Im Insolvenzfall des Arbeitgebers wird der Urlaubsabgeltungsanspruch zu einer einfachen Insolvenzforderung nach § 38 InsO, wenn der Anspruch vor Eröffnung des Insolvenzverfahrens entstanden ist. Die Auszahlung kann dann nur anteilig aus der Insolvenzmasse erfolgen. Entsteht der Anspruch während der Insolvenz, kann er eine Masseverbindlichkeit darstellen, die aus der Insolvenzmasse vorrangig zu begleichen ist. Ein Anspruch auf Insolvenzgeld nach §§ 165 ff. SGB III für Urlaubsabgeltung besteht grundsätzlich nicht, weil Urlaubsabgeltung nicht als laufendes Entgelt gezahlt wird.

Kann der Anspruch auf Urlaubsabgeltung vertraglich ausgeschlossen werden?

Ein genereller Ausschluss der gesetzlichen Urlaubsabgeltung durch arbeitsvertragliche oder tarifliche Regelungen ist unzulässig und nach § 13 BUrlG nichtig. Dies gilt selbst für Vereinbarungen im Aufhebungsvertrag. Allerdings können Ansprüche aus nicht genommenem, übergesetzlichen Zusatzurlaub, der vom Arbeitgeber gewährt wird (z. B. über das Mindestmaß hinausgehender Urlaub), in gewissem Umfang dispositiv geregelt und eingeschränkt werden, soweit dies klar und transparent erfolgt.
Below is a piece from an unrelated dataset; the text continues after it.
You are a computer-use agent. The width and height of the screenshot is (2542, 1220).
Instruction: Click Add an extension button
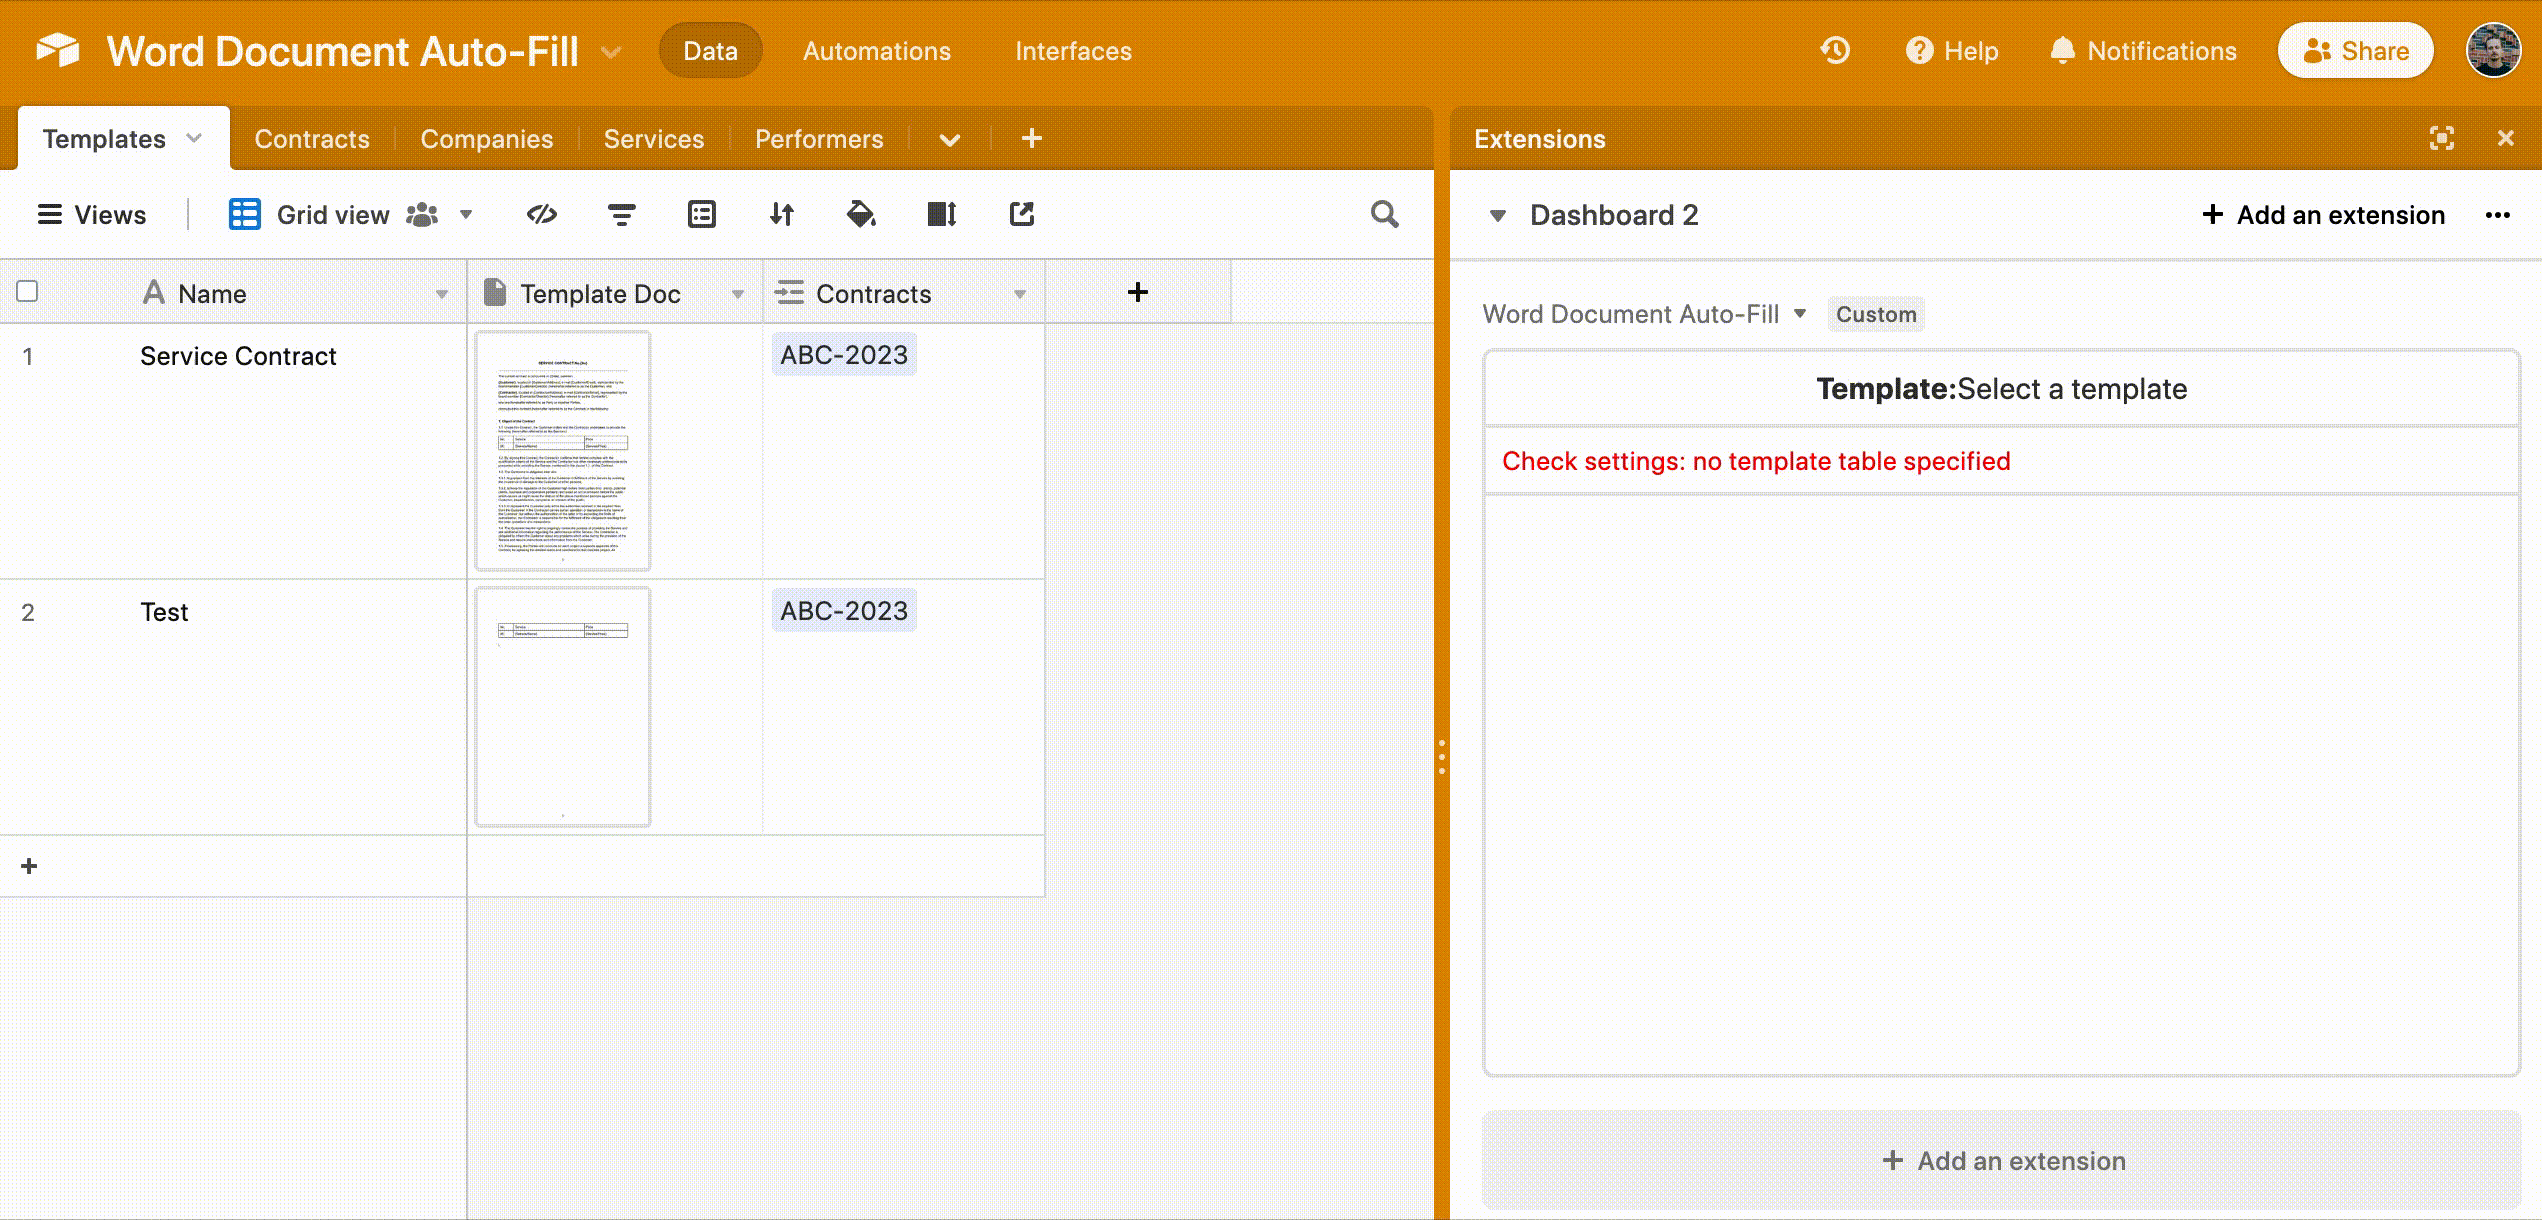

Eine entsprechende Regelung sollte dennoch mit Vorsicht gestaltet und arbeitsrechtlich geprüft werden.

Welche Besonderheiten gelten für Teilzeitkräfte und Minijobs bezüglich Urlaubsabgeltung?

Teilzeitbeschäftigte und geringfügig Beschäftigte (Minijobber) haben im Grundsatz denselben Anspruch auf Urlaubsabgeltung pro rata temporis wie Vollzeitkräfte. Maßstab ist der individuell vereinbarte Urlaubsanspruch entsprechend der vertraglich festgelegten Arbeitstage. Die Abgeltung erfolgt analog den Regelungen für Vollzeitkräfte, jedoch auf der Grundlage des für Teilzeit/Minijob vereinbarten Durchschnittsverdienstes. Diskriminierungen sind unzulässig; Gleichbehandlung ist zwingend erforderlich (§ 4 TzBfG, § 2 MiLoG).